The following MapReduce query returns a list of all the feature types in alphabetical order.

val df = sc.hadoopRDD(jobConf, classOf[DynamoDBInputFormat], classOf[Text], classOf[DynamoDBItemWritable]) .map(pair => (pair._1, pair._2.getItem)) .map(pair => pair._2.get("feature_class").getS) .distinct() .sortBy(value => value) .toDF("feature_class")

The following MapReduce query returns a list of all lakes that begin with the letter M.

val df = sc.hadoopRDD(jobConf, classOf[DynamoDBInputFormat], classOf[Text], classOf[DynamoDBItemWritable]) .map(pair => (pair._1, pair._2.getItem)) .filter(pair => "Lake".equals(pair._2.get("feature_class").getS)) .filter(pair => pair._2.get("feature_name").getS.startsWith("M")) .map(pair => (pair._2.get("feature_name").getS, pair._2.get("state_alpha").getS)) .sortBy(_._1) .toDF("feature_name", "state_alpha")

The following MapReduce query returns a list of all states with at least three features that are higher than one mile.
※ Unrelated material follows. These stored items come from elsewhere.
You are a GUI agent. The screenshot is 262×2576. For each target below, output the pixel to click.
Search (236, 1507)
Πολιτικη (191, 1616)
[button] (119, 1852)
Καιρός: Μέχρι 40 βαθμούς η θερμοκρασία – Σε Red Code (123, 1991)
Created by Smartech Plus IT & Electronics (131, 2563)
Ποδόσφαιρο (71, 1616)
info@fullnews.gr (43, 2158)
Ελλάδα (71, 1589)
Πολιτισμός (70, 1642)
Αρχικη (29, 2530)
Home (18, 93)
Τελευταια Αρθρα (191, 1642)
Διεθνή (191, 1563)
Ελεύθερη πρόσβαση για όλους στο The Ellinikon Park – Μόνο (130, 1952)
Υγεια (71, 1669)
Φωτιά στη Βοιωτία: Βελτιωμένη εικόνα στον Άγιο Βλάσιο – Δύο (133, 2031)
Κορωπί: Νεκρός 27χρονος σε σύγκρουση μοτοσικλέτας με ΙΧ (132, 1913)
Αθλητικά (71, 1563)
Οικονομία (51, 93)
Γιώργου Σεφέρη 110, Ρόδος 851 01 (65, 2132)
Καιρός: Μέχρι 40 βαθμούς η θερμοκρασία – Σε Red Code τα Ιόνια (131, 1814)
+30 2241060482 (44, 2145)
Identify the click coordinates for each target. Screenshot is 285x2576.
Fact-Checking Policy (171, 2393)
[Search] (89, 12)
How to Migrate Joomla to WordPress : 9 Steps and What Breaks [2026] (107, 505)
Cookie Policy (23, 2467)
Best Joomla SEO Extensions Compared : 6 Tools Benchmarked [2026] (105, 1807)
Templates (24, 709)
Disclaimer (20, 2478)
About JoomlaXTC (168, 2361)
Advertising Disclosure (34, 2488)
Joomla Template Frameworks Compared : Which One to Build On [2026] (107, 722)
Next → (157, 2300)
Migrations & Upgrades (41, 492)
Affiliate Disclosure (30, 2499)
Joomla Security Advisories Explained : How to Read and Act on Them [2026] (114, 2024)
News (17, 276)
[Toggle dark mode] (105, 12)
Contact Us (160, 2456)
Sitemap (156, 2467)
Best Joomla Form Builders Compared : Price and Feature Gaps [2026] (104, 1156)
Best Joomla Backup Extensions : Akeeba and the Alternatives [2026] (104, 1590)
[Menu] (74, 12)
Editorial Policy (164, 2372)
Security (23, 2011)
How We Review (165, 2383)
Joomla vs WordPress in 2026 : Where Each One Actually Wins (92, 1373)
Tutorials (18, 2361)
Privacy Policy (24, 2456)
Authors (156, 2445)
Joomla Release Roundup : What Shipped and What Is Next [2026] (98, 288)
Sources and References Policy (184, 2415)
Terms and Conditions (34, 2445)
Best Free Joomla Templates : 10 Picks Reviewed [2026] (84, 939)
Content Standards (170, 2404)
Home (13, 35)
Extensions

val df = sc.hadoopRDD(jobConf, classOf[DynamoDBInputFormat], classOf[Text], classOf[DynamoDBItemWritable]) .map(pair => pair._2.getItem) .filter(pair => pair.get("elev_in_ft").getN != null) .filter(pair => Integer.parseInt(pair.get("elev_in_ft").getN) > 5280) .groupBy(pair => (pair.get("state_alpha").getS, pair.get("feature_class").getS)) .filter(pair => pair._2.size >= 3) .map(pair => (pair._1._1, pair._1._2, pair._2.size)) .sortBy(pair => (pair._1, pair._2)) .toDF("state_alpha", "feature_class", "count")
Hive

To query data from the DynamoDB table that you created in the previous step, follow the instructions in Query the data in the DynamoDB table.